TASK ITEM
Nothing in the data may be altered, so output all of it exactly.

+++ DATA PROVIDED +++

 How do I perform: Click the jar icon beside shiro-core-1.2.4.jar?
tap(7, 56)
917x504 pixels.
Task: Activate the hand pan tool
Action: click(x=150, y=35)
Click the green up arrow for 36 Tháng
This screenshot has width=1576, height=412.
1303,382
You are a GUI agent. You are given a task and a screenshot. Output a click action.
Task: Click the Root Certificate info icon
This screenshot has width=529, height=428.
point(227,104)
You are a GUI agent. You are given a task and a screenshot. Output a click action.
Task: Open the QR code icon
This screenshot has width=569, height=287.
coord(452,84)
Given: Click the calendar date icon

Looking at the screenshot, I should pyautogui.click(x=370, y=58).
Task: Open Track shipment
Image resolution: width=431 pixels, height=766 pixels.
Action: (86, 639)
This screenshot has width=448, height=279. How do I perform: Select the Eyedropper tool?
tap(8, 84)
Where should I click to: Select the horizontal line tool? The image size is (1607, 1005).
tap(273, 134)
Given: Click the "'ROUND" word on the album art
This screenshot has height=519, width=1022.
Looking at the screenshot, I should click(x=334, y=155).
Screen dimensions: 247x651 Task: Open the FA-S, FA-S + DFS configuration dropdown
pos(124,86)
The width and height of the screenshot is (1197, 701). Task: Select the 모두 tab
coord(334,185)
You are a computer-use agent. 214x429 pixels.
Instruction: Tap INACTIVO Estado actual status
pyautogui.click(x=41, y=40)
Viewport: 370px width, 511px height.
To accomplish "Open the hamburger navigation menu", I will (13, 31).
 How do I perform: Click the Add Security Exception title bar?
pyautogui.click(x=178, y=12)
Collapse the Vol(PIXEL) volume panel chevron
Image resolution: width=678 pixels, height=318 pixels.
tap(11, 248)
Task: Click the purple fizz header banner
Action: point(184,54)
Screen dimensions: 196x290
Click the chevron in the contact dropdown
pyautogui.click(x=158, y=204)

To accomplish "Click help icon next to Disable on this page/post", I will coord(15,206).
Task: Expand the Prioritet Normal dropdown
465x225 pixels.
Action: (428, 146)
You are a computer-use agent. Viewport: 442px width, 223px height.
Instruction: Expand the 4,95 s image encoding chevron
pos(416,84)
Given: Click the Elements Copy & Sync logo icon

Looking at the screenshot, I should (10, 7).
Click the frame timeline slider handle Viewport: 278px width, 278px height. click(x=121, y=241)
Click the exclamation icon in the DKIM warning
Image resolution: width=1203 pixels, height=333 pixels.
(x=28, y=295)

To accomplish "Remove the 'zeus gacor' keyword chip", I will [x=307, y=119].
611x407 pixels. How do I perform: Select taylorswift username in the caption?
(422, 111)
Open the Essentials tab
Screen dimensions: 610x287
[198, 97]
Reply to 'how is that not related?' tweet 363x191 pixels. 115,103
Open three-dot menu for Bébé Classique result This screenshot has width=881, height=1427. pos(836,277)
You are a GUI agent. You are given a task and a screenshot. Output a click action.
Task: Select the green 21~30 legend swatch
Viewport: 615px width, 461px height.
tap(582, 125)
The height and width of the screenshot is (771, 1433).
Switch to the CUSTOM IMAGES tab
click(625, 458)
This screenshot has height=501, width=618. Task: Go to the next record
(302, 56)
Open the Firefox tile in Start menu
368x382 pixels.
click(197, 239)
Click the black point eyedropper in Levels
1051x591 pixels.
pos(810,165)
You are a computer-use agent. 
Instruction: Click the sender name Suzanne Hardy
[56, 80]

+++

ANSWER BOX
 How do I perform: Click the jar icon beside shiro-core-1.2.4.jar?
tap(7, 56)
917x504 pixels.
Task: Activate the hand pan tool
Action: click(x=150, y=35)
Click the green up arrow for 36 Tháng
This screenshot has width=1576, height=412.
1303,382
You are a GUI agent. You are given a task and a screenshot. Output a click action.
Task: Click the Root Certificate info icon
This screenshot has width=529, height=428.
point(227,104)
You are a GUI agent. You are given a task and a screenshot. Output a click action.
Task: Open the QR code icon
This screenshot has width=569, height=287.
coord(452,84)
Given: Click the calendar date icon

Looking at the screenshot, I should pyautogui.click(x=370, y=58).
Task: Open Track shipment
Image resolution: width=431 pixels, height=766 pixels.
Action: (86, 639)
This screenshot has width=448, height=279. How do I perform: Select the Eyedropper tool?
tap(8, 84)
Where should I click to: Select the horizontal line tool? The image size is (1607, 1005).
tap(273, 134)
Given: Click the "'ROUND" word on the album art
This screenshot has height=519, width=1022.
Looking at the screenshot, I should click(x=334, y=155).
Screen dimensions: 247x651 Task: Open the FA-S, FA-S + DFS configuration dropdown
pos(124,86)
The width and height of the screenshot is (1197, 701). Task: Select the 모두 tab
coord(334,185)
You are a computer-use agent. 214x429 pixels.
Instruction: Tap INACTIVO Estado actual status
pyautogui.click(x=41, y=40)
Viewport: 370px width, 511px height.
To accomplish "Open the hamburger navigation menu", I will (13, 31).
 How do I perform: Click the Add Security Exception title bar?
pyautogui.click(x=178, y=12)
Collapse the Vol(PIXEL) volume panel chevron
Image resolution: width=678 pixels, height=318 pixels.
tap(11, 248)
Task: Click the purple fizz header banner
Action: point(184,54)
Screen dimensions: 196x290
Click the chevron in the contact dropdown
pyautogui.click(x=158, y=204)

To accomplish "Click help icon next to Disable on this page/post", I will coord(15,206).
Task: Expand the Prioritet Normal dropdown
465x225 pixels.
Action: (428, 146)
You are a computer-use agent. Viewport: 442px width, 223px height.
Instruction: Expand the 4,95 s image encoding chevron
pos(416,84)
Given: Click the Elements Copy & Sync logo icon

Looking at the screenshot, I should (10, 7).
Click the frame timeline slider handle Viewport: 278px width, 278px height. click(x=121, y=241)
Click the exclamation icon in the DKIM warning
Image resolution: width=1203 pixels, height=333 pixels.
(x=28, y=295)

To accomplish "Remove the 'zeus gacor' keyword chip", I will [x=307, y=119].
611x407 pixels. How do I perform: Select taylorswift username in the caption?
(422, 111)
Open the Essentials tab
Screen dimensions: 610x287
[198, 97]
Reply to 'how is that not related?' tweet 363x191 pixels. 115,103
Open three-dot menu for Bébé Classique result This screenshot has width=881, height=1427. pos(836,277)
You are a GUI agent. You are given a task and a screenshot. Output a click action.
Task: Select the green 21~30 legend swatch
Viewport: 615px width, 461px height.
tap(582, 125)
The height and width of the screenshot is (771, 1433).
Switch to the CUSTOM IMAGES tab
click(625, 458)
This screenshot has height=501, width=618. Task: Go to the next record
(302, 56)
Open the Firefox tile in Start menu
368x382 pixels.
click(197, 239)
Click the black point eyedropper in Levels
1051x591 pixels.
pos(810,165)
You are a computer-use agent. 
Instruction: Click the sender name Suzanne Hardy
[56, 80]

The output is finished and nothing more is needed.